--- Material shown Enclosed Below ---

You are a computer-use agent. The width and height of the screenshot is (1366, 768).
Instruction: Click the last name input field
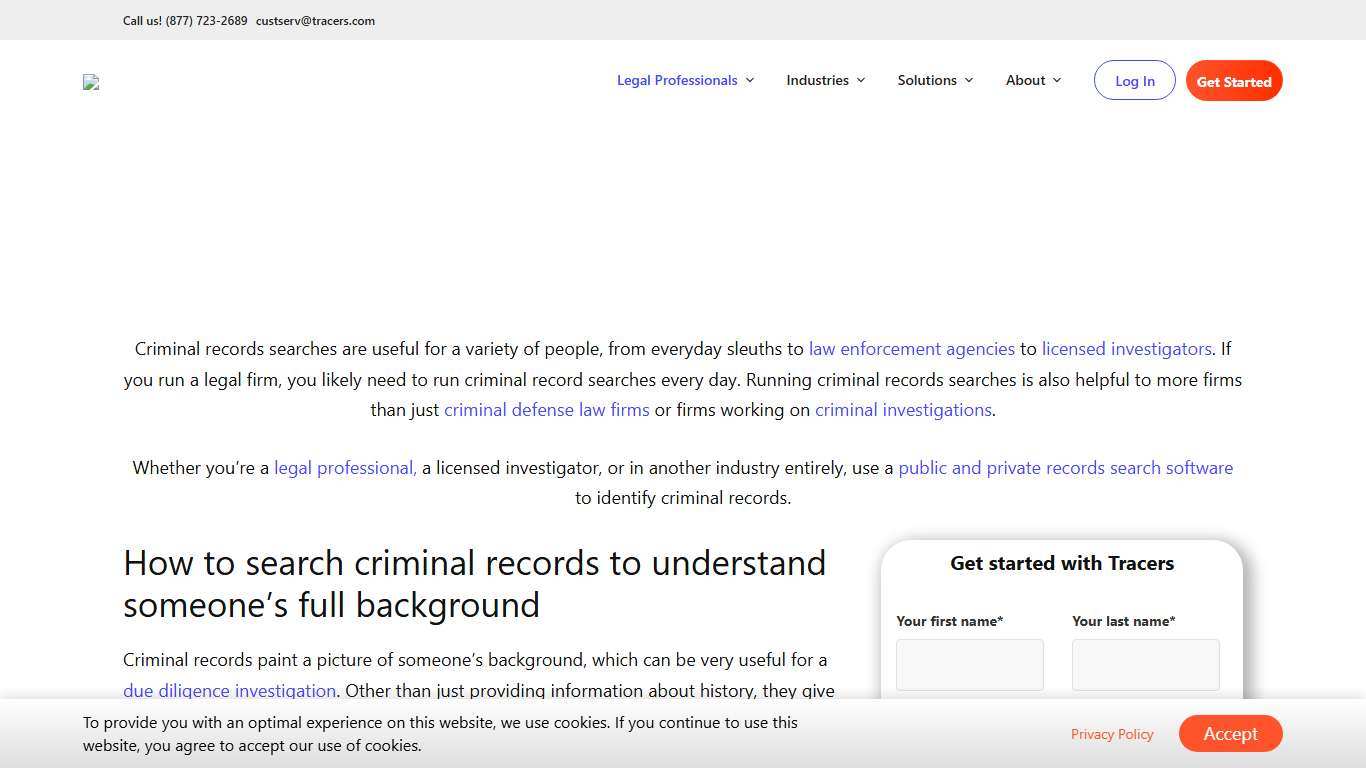tap(1145, 664)
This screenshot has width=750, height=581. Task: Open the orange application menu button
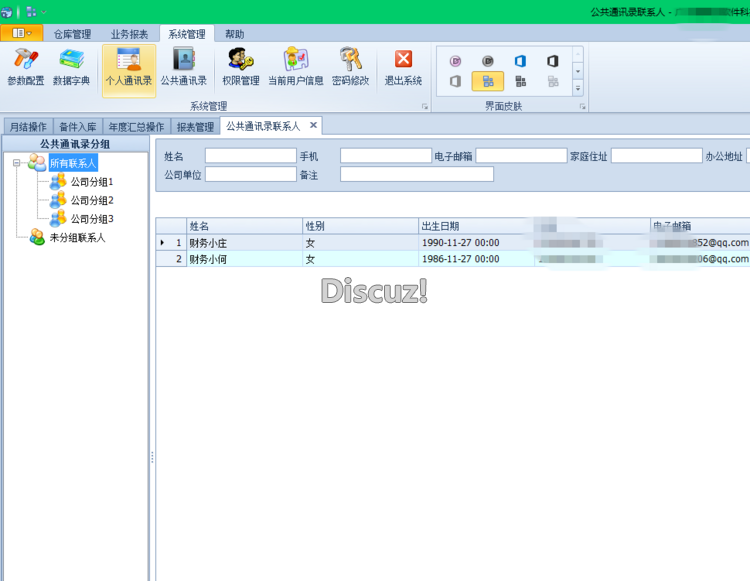[22, 33]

--- End of Enclosed Material shown ---

Task to complete ::
Final stretch of the data: repeat exactly each line from the one containing "This screenshot has" through the last, and omit all pictures.

Finished task ::
This screenshot has width=750, height=581. Task: Open the orange application menu button
[22, 33]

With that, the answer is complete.